Medical marijuana as a concept is catching on around the world, with a number of countries – Canada, Israel, and the Czech Republic, to name a few – legalizing medical marijuana. The trend is increasing in this regard, as several others recently approved measures for its medicinal use:
Recreationally, cannabis, is “the most widely cultivated, produced, trafficked, and consumed drug worldwide,” according to the World Drug Report.
Portugal is a pioneer when it comes to drug reform laws, as the nation decriminalized the possession of all drugs — not just cannabis — for personal use in 2001. Multiple other countries have decriminalized personal possession of marijuana, including the Netherlands, Mexico, Czech Republic, and Costa Rica.
Uruguay became the first country to fully legalize and regulate recreational marijuana when it did so in December of 2013 by a 16-13 Senate vote.
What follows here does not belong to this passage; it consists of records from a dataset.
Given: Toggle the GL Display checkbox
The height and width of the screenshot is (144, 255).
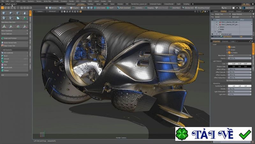Looking at the screenshot, I should (229, 53).
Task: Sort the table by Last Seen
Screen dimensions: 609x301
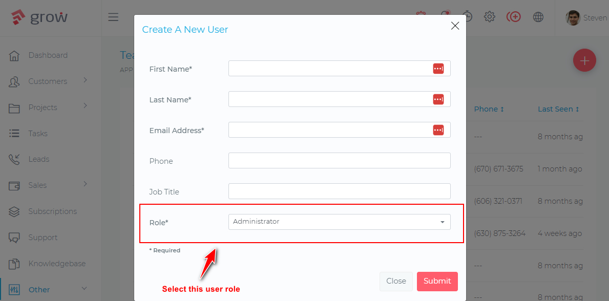Action: [x=558, y=109]
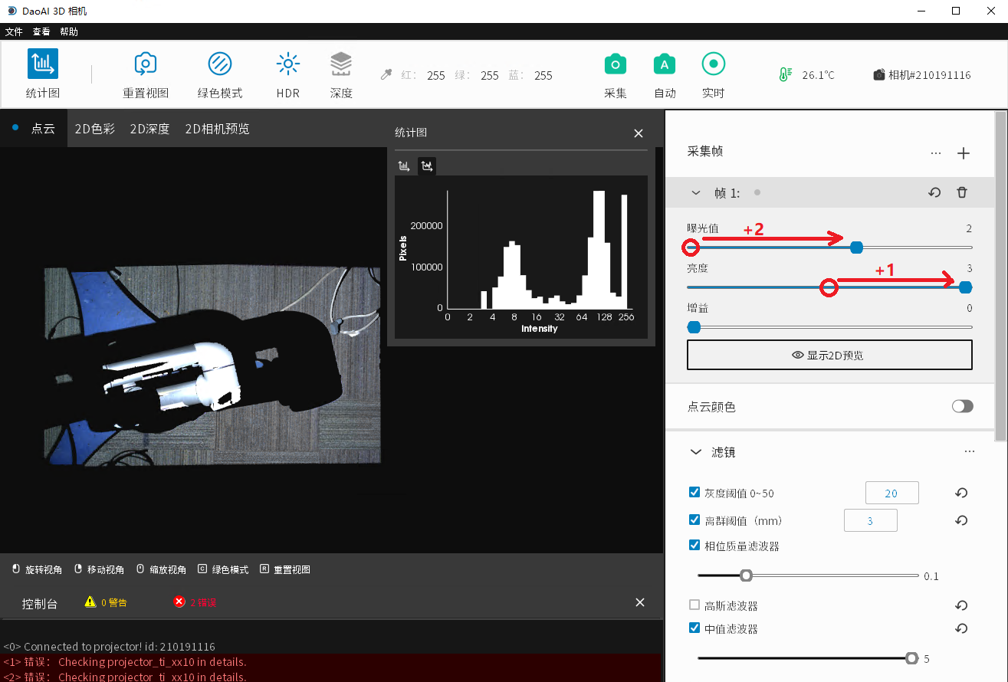Start 实时 live capture mode

coord(713,64)
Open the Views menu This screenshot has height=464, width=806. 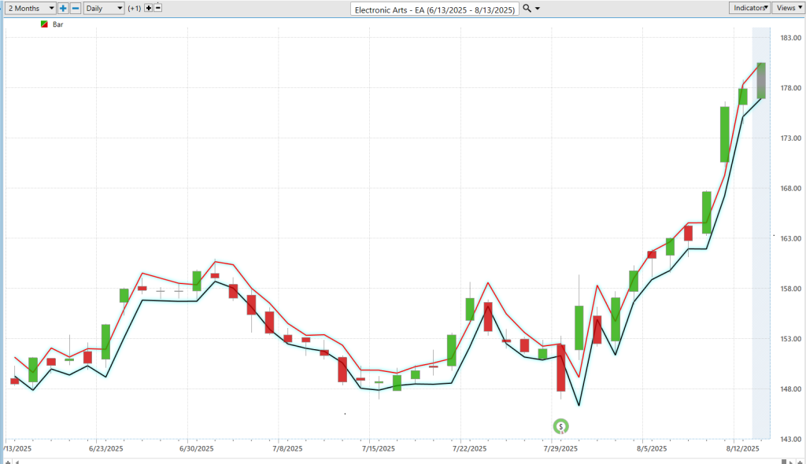coord(787,8)
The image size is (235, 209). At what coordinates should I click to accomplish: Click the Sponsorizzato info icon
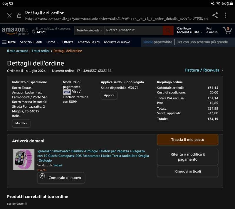(26, 204)
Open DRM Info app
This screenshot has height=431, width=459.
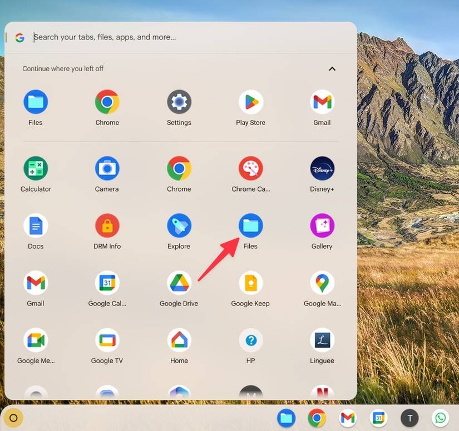click(107, 226)
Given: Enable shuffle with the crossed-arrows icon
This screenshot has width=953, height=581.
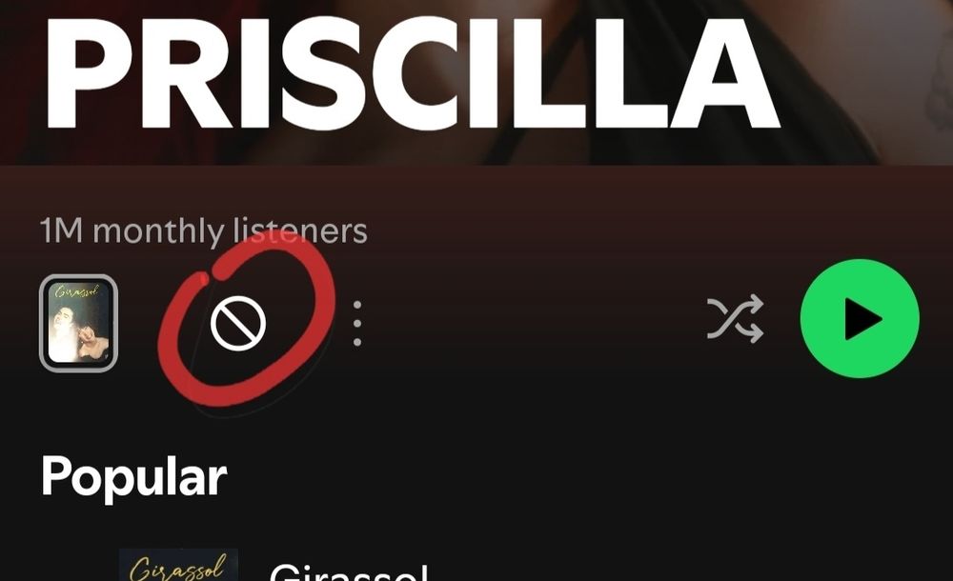Looking at the screenshot, I should [x=735, y=319].
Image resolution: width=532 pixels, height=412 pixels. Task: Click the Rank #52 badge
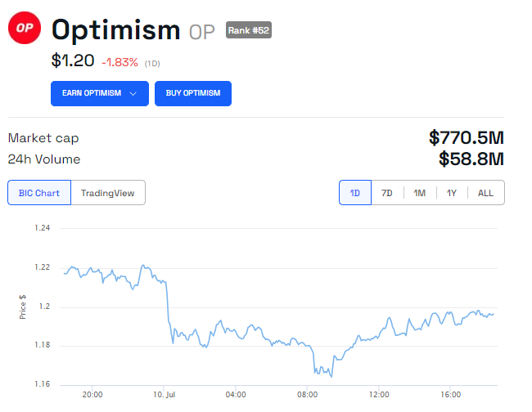pyautogui.click(x=248, y=31)
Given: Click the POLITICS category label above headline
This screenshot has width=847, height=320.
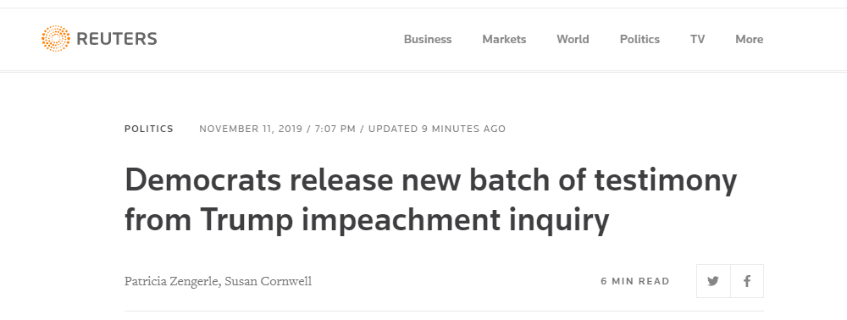Looking at the screenshot, I should (149, 129).
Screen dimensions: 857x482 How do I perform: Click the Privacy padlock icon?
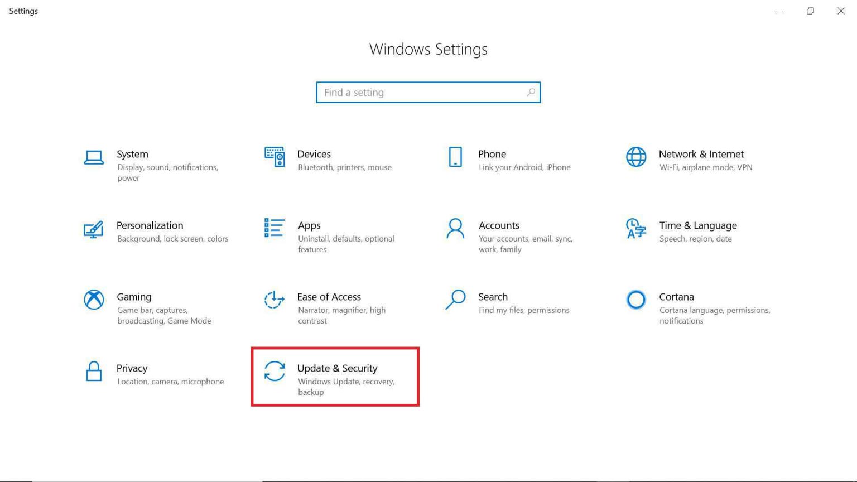point(94,372)
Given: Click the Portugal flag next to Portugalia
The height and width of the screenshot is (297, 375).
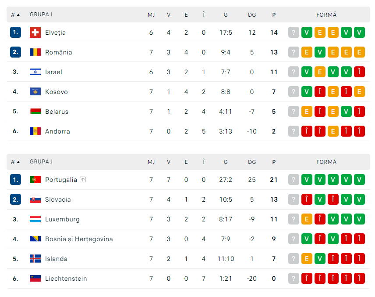Looking at the screenshot, I should pyautogui.click(x=35, y=179).
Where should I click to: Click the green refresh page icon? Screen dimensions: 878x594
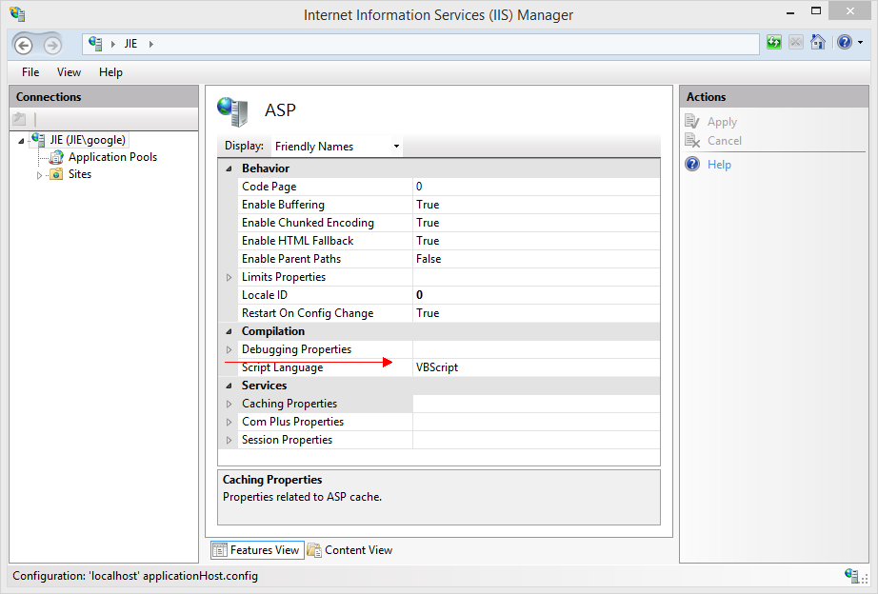[x=774, y=43]
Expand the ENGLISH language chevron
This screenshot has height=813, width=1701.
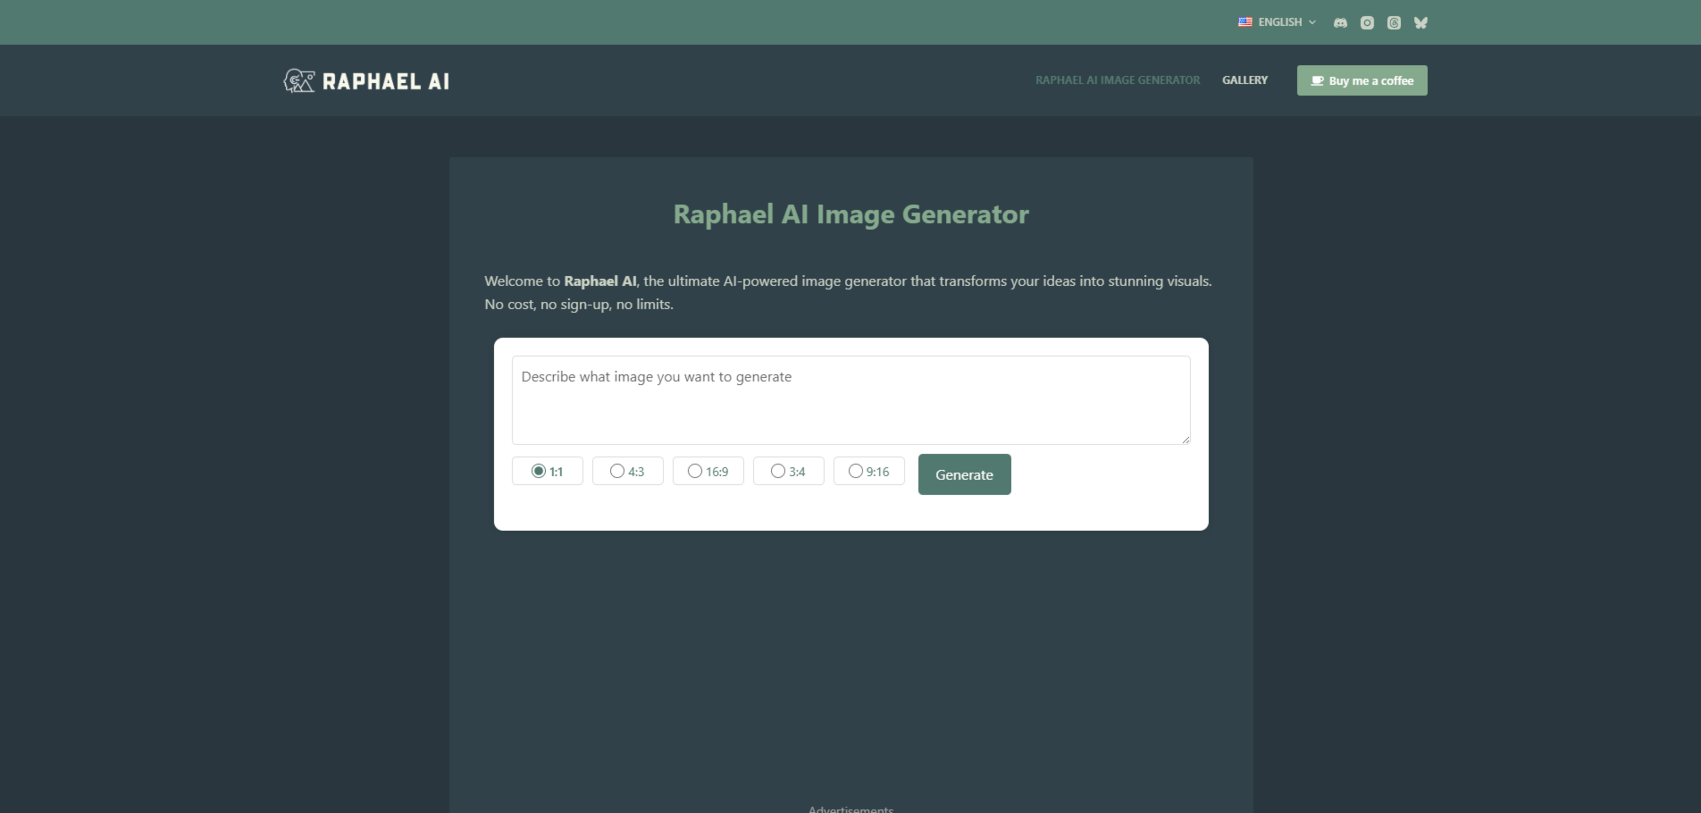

Canada may follow soon, as their current government has vocalized its intent to pass legislation that legalizes recreational use of marijuana.
Cannabis reform, however, faces several international barriers. The drug is in Schedule IV, the most restrictive category, of the UN’s Single Convention on Narcotic Drugs. Almost 200 nations belong to the Single Convention on Narcotic Drugs.
The Convention Against Illicit Traffic in Narcotic Drugs and Psychotropic Substances requires its member parties to establish criminal penalties for possession of drugs prohibited under the Single Convention for recreational use.
On March 5, 2013, the International Narcotics Control Board urged the United States government to challenge the legalization of marijuana for recreational use in Colorado and Washington. The U.S. government’s response was that marijuana was still federally illegal.
A nation wanting to fully legalize marijuana would have to withdraw from these treaties. However, if enough member states were interested in legalizing cannabis, a new treaty that superseded the old one could be drafted. Otherwise, the Single Convention grants the Commission on Narcotic Drugs alone the power to reschedule controlled substances.
In the meantime, more and more governments around the world are exploring the reform of their cannabis policies, including decriminalization, the creation of medical marijuana programs, and the complete legalization of cannabis for recreational use.